Ursprünglich beschlossen durch den 102. Landeskongress (09.11.2024), zuletzt geändert durch den Erweiterten Landesvorstand (09.10.2025).
Vor 135 Jahren schuf Deutschland das erste moderne Rentensystem der Welt. Seit dieser Zeit erlebten das Land und das System der Alterssicherung grundsätzliche Umbrüche und Krisen. Es wurde wiederholt neu aufgesetzt, reformiert und an veränderte Umstände angepasst.
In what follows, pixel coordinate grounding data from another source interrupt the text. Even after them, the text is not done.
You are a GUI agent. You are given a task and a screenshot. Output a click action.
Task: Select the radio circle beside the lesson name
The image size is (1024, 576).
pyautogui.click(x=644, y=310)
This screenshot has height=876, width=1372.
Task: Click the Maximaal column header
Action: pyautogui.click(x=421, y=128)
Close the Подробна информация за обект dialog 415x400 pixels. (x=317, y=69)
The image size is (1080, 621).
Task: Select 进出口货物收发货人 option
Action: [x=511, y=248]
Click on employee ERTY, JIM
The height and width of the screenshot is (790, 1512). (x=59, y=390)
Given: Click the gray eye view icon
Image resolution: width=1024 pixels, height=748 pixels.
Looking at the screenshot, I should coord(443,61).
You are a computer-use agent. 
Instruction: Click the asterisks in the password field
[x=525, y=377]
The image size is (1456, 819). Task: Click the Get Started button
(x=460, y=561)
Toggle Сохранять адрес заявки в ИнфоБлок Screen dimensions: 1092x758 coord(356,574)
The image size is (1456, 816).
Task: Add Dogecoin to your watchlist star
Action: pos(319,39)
Die aktuelle demographische Krise führt vor Augen, welche grundsätzlichen Probleme in unserem gegenwärtigen staatlichen Alterssicherungssystem liegen und wie stark es die öffentlichen Finanzen und damit die Handlungsfähigkeit des Staates beeinträchtigt. In der Gegenwart und nahen Zukunft sind Reformen notwendig, die den Grad der Kapitaldeckung in der gesetzlichen Rentenversicherung erhöhen, die Rentenformel an die strapazierte Belastbarkeit der Beitragszahler anpassen und die Bedeutung der betrieblichen und privaten Altersvorsorge stärken. Gerade in Fragen der Rentenpolitik ist es aber erforderlich, nicht nur über die Länge einer Wahlperiode, sondern über den Horizont eines Menschenlebens hinauszudenken, weil Weichenstellungen Jahrzehnte benötigen können, bis sie Wirkung zeigen. Wer 2100 ein nachhaltiges Rentensystem will, das dauerhaft stabil funktioniert, der muss heute anfangen es zu gestalten.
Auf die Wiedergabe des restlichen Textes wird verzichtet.